To illustrate, consider that in HQ 226152 (July 23, 1996), imported steel coils were uncoiled, slit to various widths as ordered by customers, recoiled, and welded for packaging , and the narrower coils were exported to third countries. Although that decision dealt specifically with whether the welding was “further processing” under item 806.30, TSUS, we noted that “[c]utting the finished cable or welding several lengths together to fit the various sizes of reels specified by the customer is nothing more than supplying the proper quantity of the finished product to the customer” and, if it does not materially alter the characteristics of the larger pieces from which they are cut, it does not change the condition of the imported good (quoting P.R.D. 75-22).
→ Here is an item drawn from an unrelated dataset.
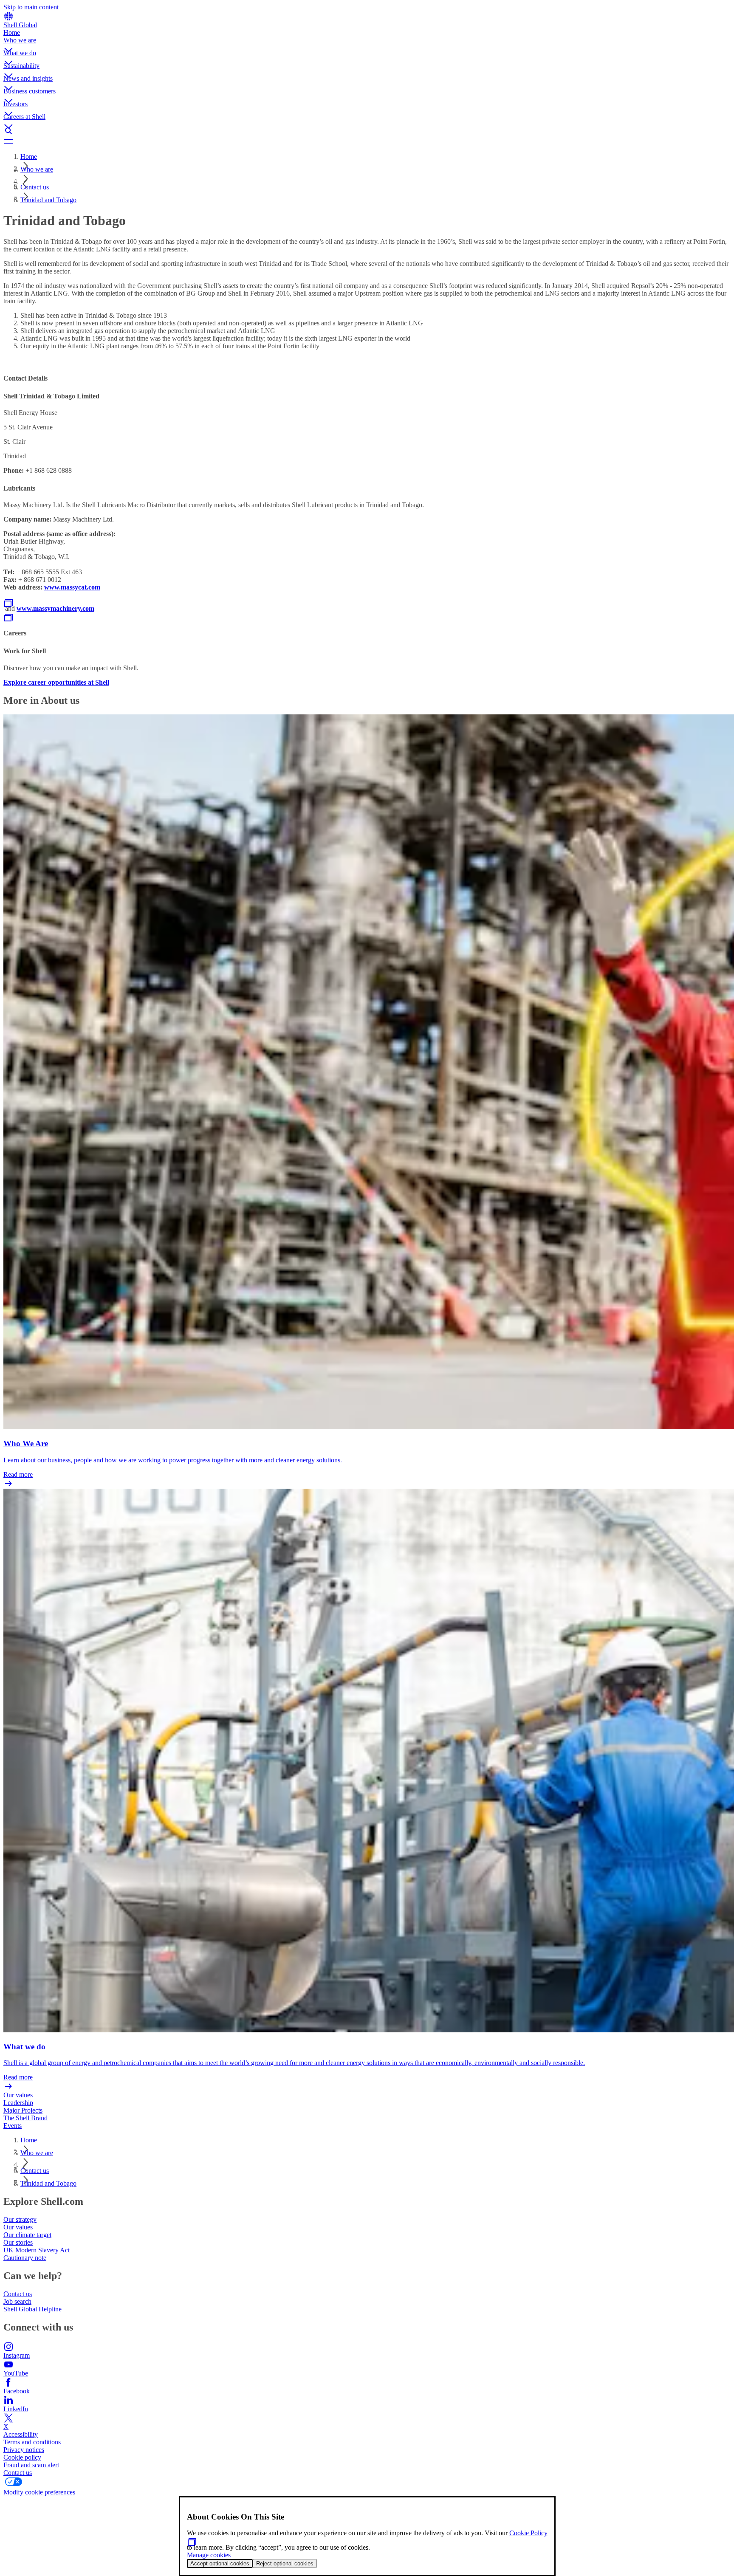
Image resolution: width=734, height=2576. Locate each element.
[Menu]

Also, in HQ 224283 (March 17, 1993), Customs considered the slitting and trimming of master coils of steel to dimensions that made them more adaptable as cores for transformers, and held that because the coils after undergoing this operation would be exported in essentially the same condition as imported, with only their dimensions having undergone a change, the coils were in the “same condition” for drawback purposes under section 203(a)(2) of the NAFTA Implementation Act (codified at 19 U.S.C. 3333(a)(2)).

Here, we conclude that the cutting operation meets the description in 19 C.F.R. 181.45(b)(1)(iv) of “[t]rimming, filing, slitting, or cutting.” The cutting does not materially alter the characteristics of the larger imported pieces and, after undergoing this operation, the pieces would be exported in essentially the same condition as the imported pieces, with only its dimensions having undergone a change. Therefore, based upon the evidence presented, the pieces that are sold to BCA and BUMX, and exported to Canada and Mexico, respectively, would be eligible for drawback under 19 U.S.C. §1313(j)(1) without regard to the limitation on drawback provided for in 19 C.F.R. §181.44, provided that all pertinent statutory and regulatory requirements are met. Our determinations are strictly limited to the facts presented.

HOLDING:

With respect to the export of the “cut to finish” steel pieces to Canada and Mexico, when the pieces have been subjected to the cutting operation described in the FACTS portion of this ruling, the pieces are “unused” under 19 U.S.C. 1313(j) and are exported in the “same condition” as the imported steel pieces, under section 203(a) of the NAFTA Implementation Act (19 U.S.C. 3333) and 19 C.F.R. 181.45(b). Such cut pieces would therefore qualify for full drawback under NAFTA.